Keycloak's realm has a signing key advertised in id_token_signing_alg_values_supported that's in certctl's deny-list (HS256/HS384/HS512/none). Check Realm settings → Keys → Providers — disable any HMAC key providers and re-create the provider in certctl.
Login redirects to Keycloak, the user authenticates, but the callback redirects back to /login with "no roles assigned".
The user authenticated successfully but their groups didn't match any configured mapping (ErrGroupsUnmapped).
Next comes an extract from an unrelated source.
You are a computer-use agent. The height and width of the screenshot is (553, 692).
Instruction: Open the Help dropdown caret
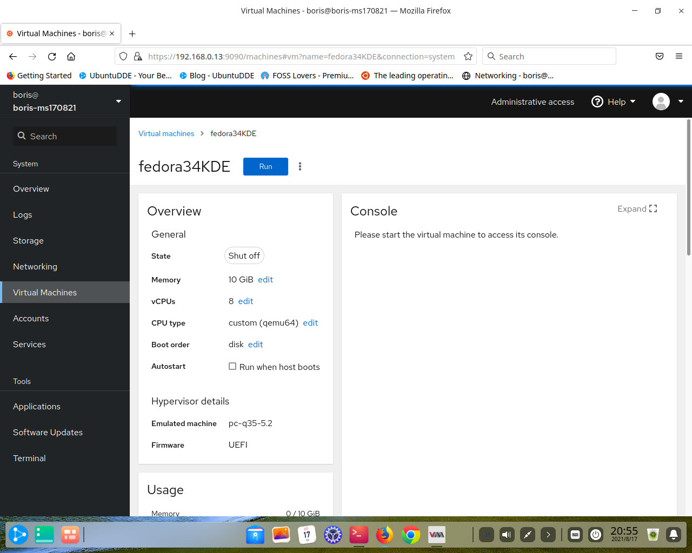pos(631,102)

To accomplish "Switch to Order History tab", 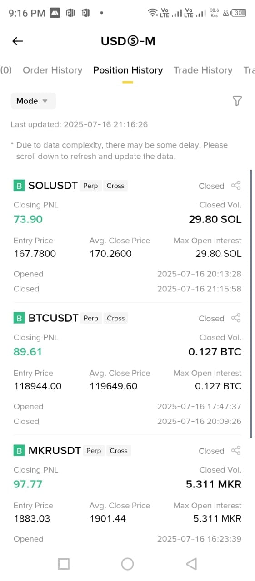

Check:
- The user is actually a member of the group you mapped (Users → user → Groups tab in Keycloak).
- The group-membership mapper is configured correctly (Clients → certctl → Client scopes → certctl-dedicated → mappers → groups → "Full group path: off" matters).
- The group name in your certctl mapping exactly matches what Keycloak emits — case-sensitive, no leading slash if "Full group path: off".
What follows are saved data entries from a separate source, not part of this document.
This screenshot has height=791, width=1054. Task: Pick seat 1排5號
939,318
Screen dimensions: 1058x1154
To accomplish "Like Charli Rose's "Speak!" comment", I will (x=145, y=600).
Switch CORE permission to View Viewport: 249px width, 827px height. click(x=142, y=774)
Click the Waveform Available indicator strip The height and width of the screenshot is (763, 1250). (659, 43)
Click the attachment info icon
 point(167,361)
You can confirm what Keycloak is actually emitting by decoding the ID token at jwt.io against the Keycloak public key, or by enabling certctl's debug logging on the OIDC service for one login (logs are scrubbed of token contents per the Phase 3 token-leak hygiene contract; debug logs surface only the resolved group list and the mapping decision).
"id_token verify failed: token used before issued"
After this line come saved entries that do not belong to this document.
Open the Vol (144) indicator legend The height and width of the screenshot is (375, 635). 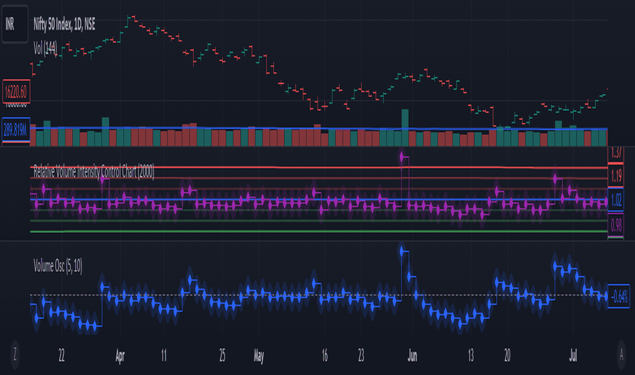click(x=45, y=48)
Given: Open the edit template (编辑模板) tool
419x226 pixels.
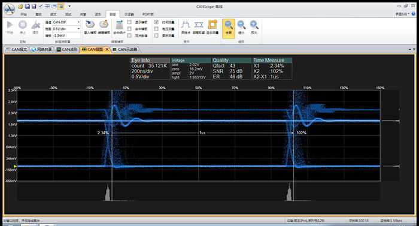Looking at the screenshot, I should coord(104,25).
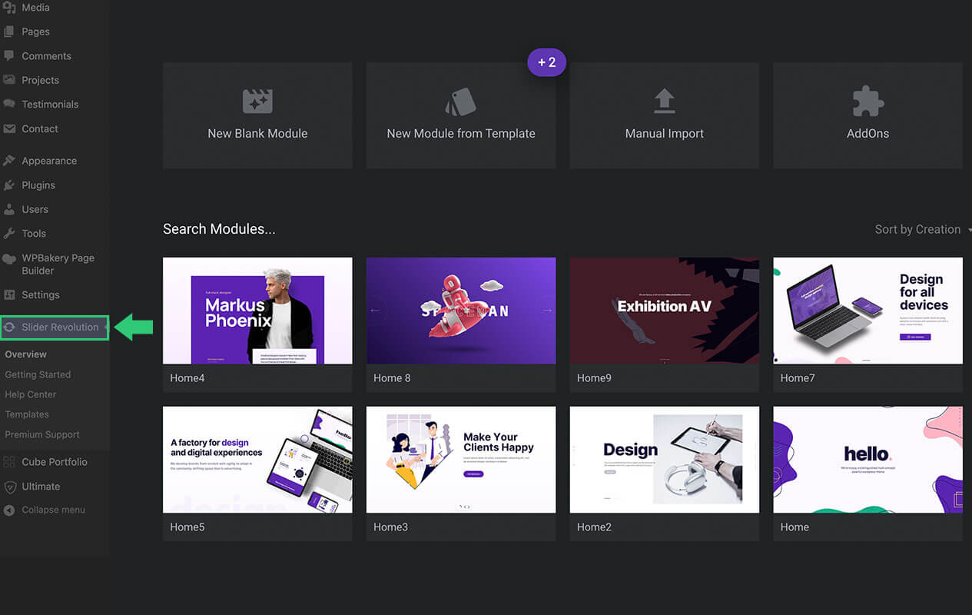The image size is (972, 615).
Task: Click the Manual Import upload icon
Action: [664, 101]
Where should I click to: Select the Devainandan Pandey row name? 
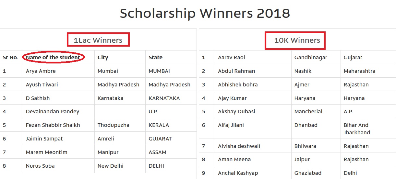(53, 112)
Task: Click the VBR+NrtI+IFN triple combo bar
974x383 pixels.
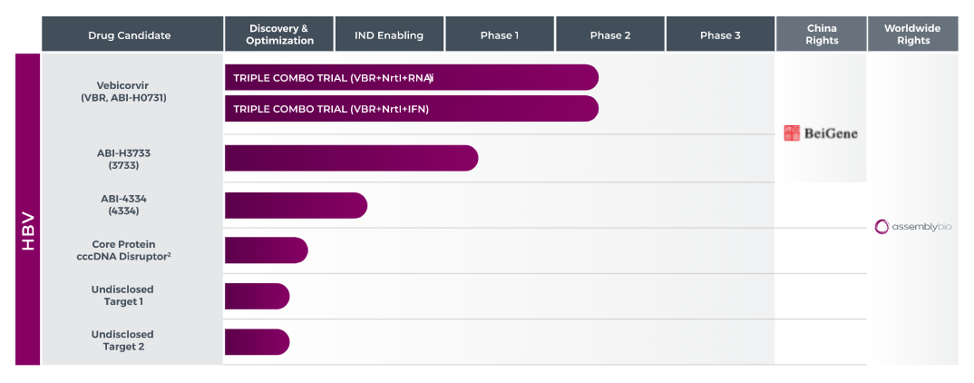Action: [411, 109]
Clock skew between Keycloak and certctl-server. Either align both to NTP, or bump iat_window_seconds on the OIDC provider config (default 300 = 5 minutes). The certctl service caps iat_window_seconds at 600.
"oidc: pre-login session not found or already consumed" The user clicked the OIDC login button, then the browser tab idled past the 10-minute pre-login TTL OR the user opened the IdP login in a new tab and consumed the row from the first one. Have them retry.
"oidc: state parameter mismatch (replay or forgery)"
Either the user double-submitted a callback URL (clicked it twice from email or browser history), or a CSRF attempt. The pre-login row is single-use; second consumption returns ErrPreLoginNotFound. Have them retry from the login page.
Sessions revoked but the user can still hit the API.
Check the Phase 4 session contract: the cookie is HMAC-validated on every request, but the actual database row is what Revoke deletes. If your reverse proxy is caching the response or the certctl_session cookie wasn't actually cleared on the client, the cookie will hit the server's session middleware which will return 401 on the missing-row lookup. The middleware never serves stale data; the issue is upstream of certctl in this case.
Validation checklist
Before signing off this runbook for production rollout, validate these end-to-end:
auth.oidc_provider_createdaudit row appears after the create-provider POST.Sign in with Keycloakbutton renders on the login page aftergetAuthInforeturns the configured provider.- A user with mapped groups completes the auth-code flow and lands on the dashboard.
- A user WITHOUT mapped groups gets the "no roles assigned" landing (not the dashboard).
- The
auth.oidc_login_succeededandauth.oidc_login_failedaudit rows correctly distinguish the two cases. - The Sessions page shows the new session, with self-pill on the caller's row.
- Revoking the session via the GUI causes the next API request from that browser to 401 + redirect to login.
- Running the JWKS-rotation drill (steps above) does not break in-flight logins; rotated tokens validate against the refreshed JWKS.
- Editing the provider with
client_secretblank preserves the existing ciphertext (operator confirms by reading theoidc_providers.client_secret_encryptedcolumn before + after the PUT — bytes unchanged).
Sign-off: _______________ (operator) on _______________ (date).